Innovation: Despite consistently identifying stabilization treatment as a common VHA practice, little research
has investigated this treatment sequence. A novel approach to solving existing limitations in PTSD treatment
delivery involves developing an intervention that both acknowledges the ubiquitous presence and benefits of
stabilization treatment, while facilitating timely transition from stabilization treatment to CPT or PE.
Specific Aims: This CDA-2 aims to improve delivery of PTSD services in the VHA, while simultaneously
providing me with training in health services research methods to support my development into an independent
VHA researcher. The proposed research aims are: (1) To qualitatively understand Veterans’ and clinicians’
perspectives on selecting stabilization treatments and how stabilization treatment serves as a barrier or
facilitator of transition to CPT or PE; (2) To develop and conduct a randomized, pragmatic pilot trial of a brief,
Veteran-centered intervention to support transition from stabilization treatment to CPT or PE; and (3) To
identify sociodemographic disparities in treatment sequences and to determine how treatment sequences
influence time to CPT or PE initiation across the VHA.
Methodology: I will then conduct qualitative interviews with a national sample of Veterans (n=30) and
clinicians (n=20; Aim 1). Using rapid qualitative analysis procedures, I will evaluate how treatment sequences,
particularly stabilization treatment, are chosen and how they serve as a barrier or facilitator of transition to CPT
and PE. I will then use knowledge gained from Aim 1 to develop a health services intervention that facilitates
timely transition to CPT or PE. I will test this intervention in a randomized, pragmatic, pilot trial comparing the
intervention (n=20) to treatment as usual (n=20; Aim 2). I will assess the proportion of Veterans who initiate
CPT or PE within a year after beginning the intervention as a primary outcome and feasibility as a secondary
outcome. Using electronic health record data from a national, longitudinal cohort of post-9/11 Veterans who
received VHA PTSD treatment (anticipated n=400,000) from 10/05-12/23, I will identify treatment sequences;
understand how treatment sequence impacts time to CPT or PE initiation using Cox proportional hazard
regression; and identify disparities in treatment sequences based on sociodemographic characteristics (Aim 3).
Implementation/Next Steps: I will apply the knowledge and training gained through this proposal to an
HSR&D Merit application to test the benefits of the developed intervention on a large scale through a multisite
hybrid type-II pragmatic trial. I will collaborate with organizational partners at the Office of Mental Health and
Suicide Prevention to ensure that work supports efforts to promote clinical practice guideline-consistent care.
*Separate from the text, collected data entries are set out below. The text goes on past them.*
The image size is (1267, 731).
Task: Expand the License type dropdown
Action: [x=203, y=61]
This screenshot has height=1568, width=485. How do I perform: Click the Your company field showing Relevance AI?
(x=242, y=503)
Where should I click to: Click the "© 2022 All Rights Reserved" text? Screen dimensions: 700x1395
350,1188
Public Health Relevance Statement
Cognitive processing therapy (CPT) and prolonged exposure therapy (PE) were widely disseminated as
recommended posttraumatic stress disorder (PTSD) treatments. However, post-9/11 Veterans with PTSD
rarely initiate CPT or PE, especially as an initial treatment. Little research has explored the combinations and
sequences of psychosocial and medication treatments that Veterans receive (“treatment sequences”). One
common and understudied treatment sequence begins with stabilization treatment, which is designed to
prepare Veterans for CPT or PE. There is a significant research gap in understanding how treatment sequence
affects initiation of CPT or PE. The proposed research is an innovative, mixed-methods approach to assessing
the impact of variability in treatment sequence, including stabilization treatment, on initiation of CPT or PE and
applying this knowledge by developing a health services intervention that facilitates timely transition to CPT or
PE. Research aims can improve PTSD treatment by increasing initiation of and reducing disparities in CPT/PE.